This particular xian bing, stuffed with ground lamb and served four to a plate, is the specialty of Beijing Pie House, a cramped restaurant in the usual sort of Monterey Park minimall. The main item of décor is what appears to be a big clock on a wall behind the counter, although it seems to have been stripped of its hands. The queue stretching outside the restaurant is longer than it seems, because there is an odd preponderance of people rocking to radio jams in the parking lot, leaving only the scissors-paper-rock losers to secure their place in line, and inside the vestibule, dudes glare at the parties lingering just a little too long over their beef noodle soup. Even the most patient of the people waiting loses it just a little when an old lady ducks under his arm and puts her name ahead of his on the list. And the tables are close enough together, and the flow of customers steady enough, that nobody hesitates to reach over to swipe the jar of chile oil on your table, or to exchange their squirt bottle of white vinegar for your cruet of the good black stuff. It is understood that you will do the same when your order of dumplings comes.

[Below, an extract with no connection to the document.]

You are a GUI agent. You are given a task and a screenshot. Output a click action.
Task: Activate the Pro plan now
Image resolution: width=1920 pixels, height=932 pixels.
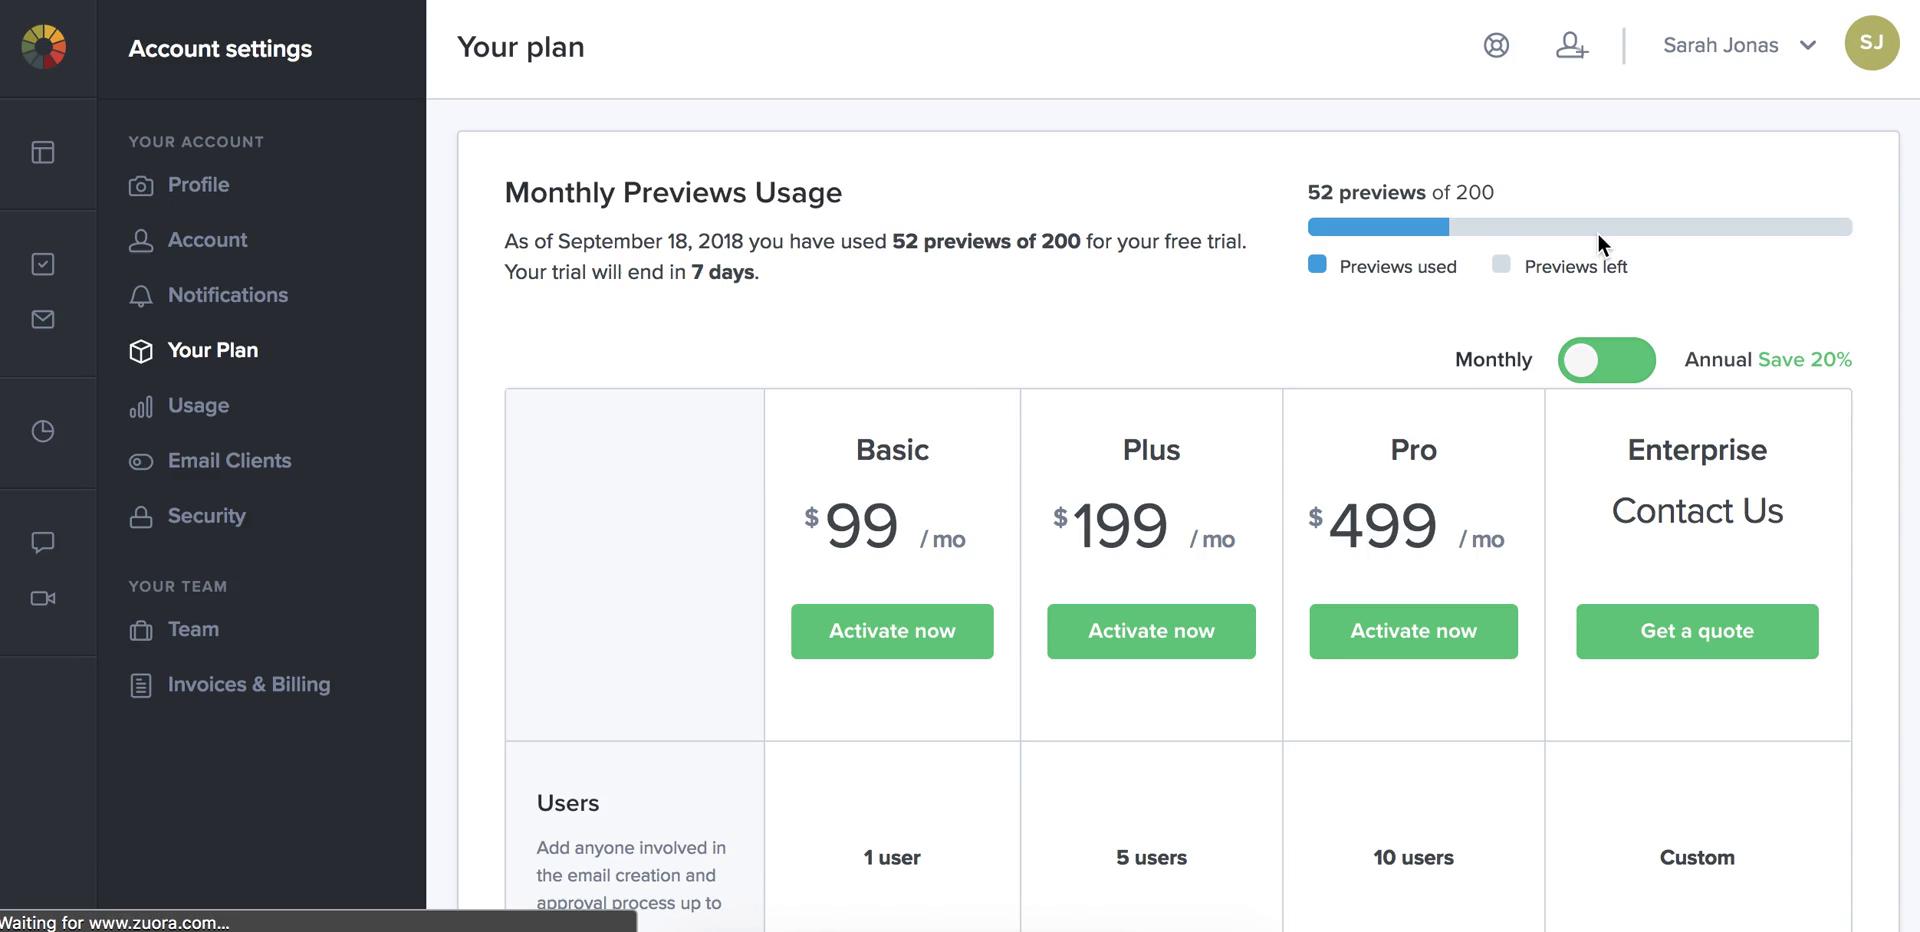click(1413, 631)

You'll probably start your meal with a cold appetizer or two, perhaps a plate of sliced celery spiked with soaked peanuts that act as little star-anise bombs, or a little sliced loaf of bean curd with soy sauce and slivered scallions, or a platter of oddly tasteless cold beef tripe with toasted chiles. There are dumplings, although the soup dumplings, xiao long bao, are on the stodgy side, and the pan-fried leek-with-pork dumplings are stiff and bland. You will get an order of the thick, handmade noodles, possibly in a thin, spicy beef broth; more likely as zha jiang mian: served plain and lukewarm in a bowl, ready to be tossed with slivered cucumber, bean sprouts and a tarry, pitch-black bean sauce enhanced with specks of meat.

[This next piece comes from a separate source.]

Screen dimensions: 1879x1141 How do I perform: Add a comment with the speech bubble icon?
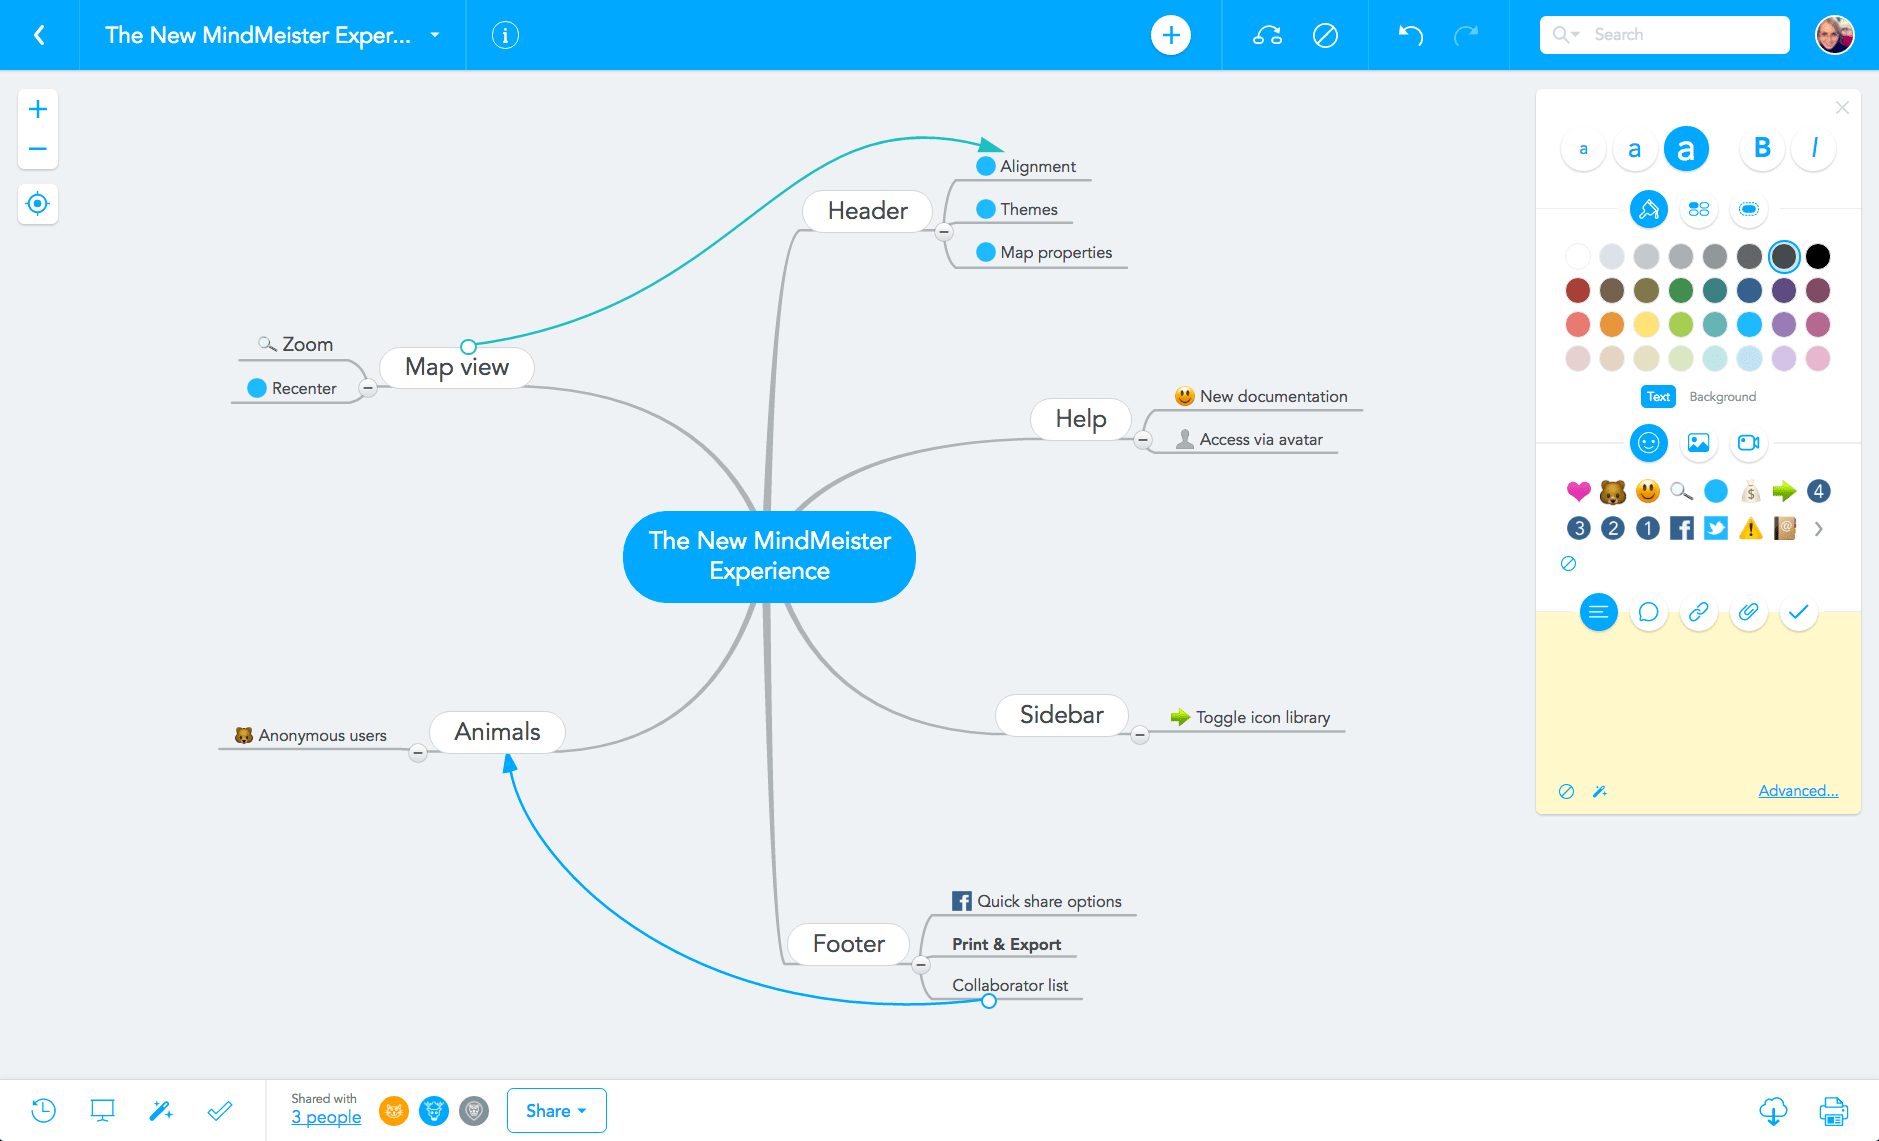(1648, 612)
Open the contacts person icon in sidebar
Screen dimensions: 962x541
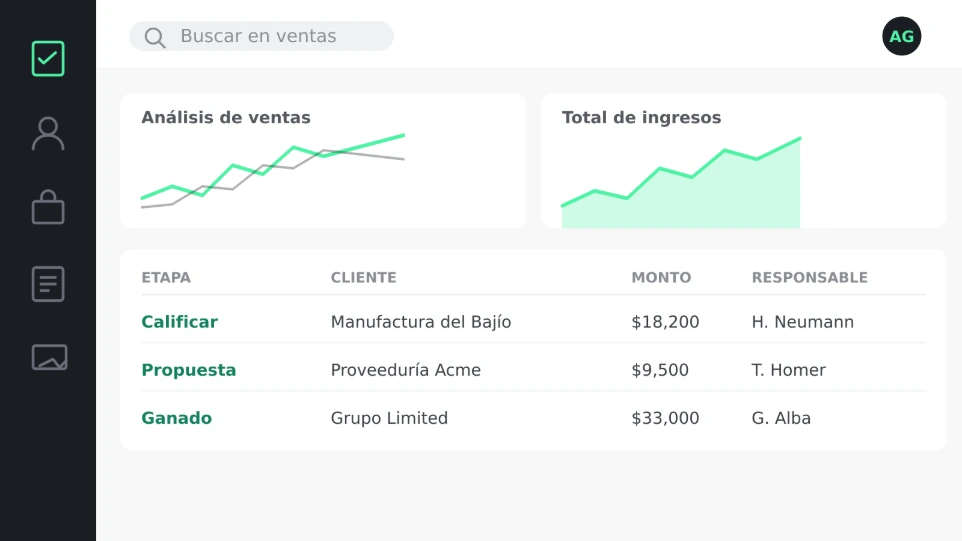pos(48,134)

If you like the beef roll at 101 Noodle Express in Alhambra, one of the signal dishes of the San Gabriel Valley experience, you may find the beef roll at Beijing Pie House to be slightly austere. The beef itself is tender and elegantly prepared, smeared with a delicious bean sauce, resembling something plucked from a French pot au feu more than it does rough Chinese street food; but it is wrapped in a thin, delicate crepe instead of the brawny, oily pastry you'll find at the uptown rival, like a beef roll you'd enjoy late in the afternoon, served with a pot of tea. You will like the “Homeland Meat Cake,” which sounds like the kind of fantasy Dick Cheney used to conjure up to cheer him through the long, lonely nights in his undisclosed location, but is actually a crisp, multilayered pancake of vast area, stuffed with thin sheets of a pink meat you don't want to think about too carefully and sliced into wedges.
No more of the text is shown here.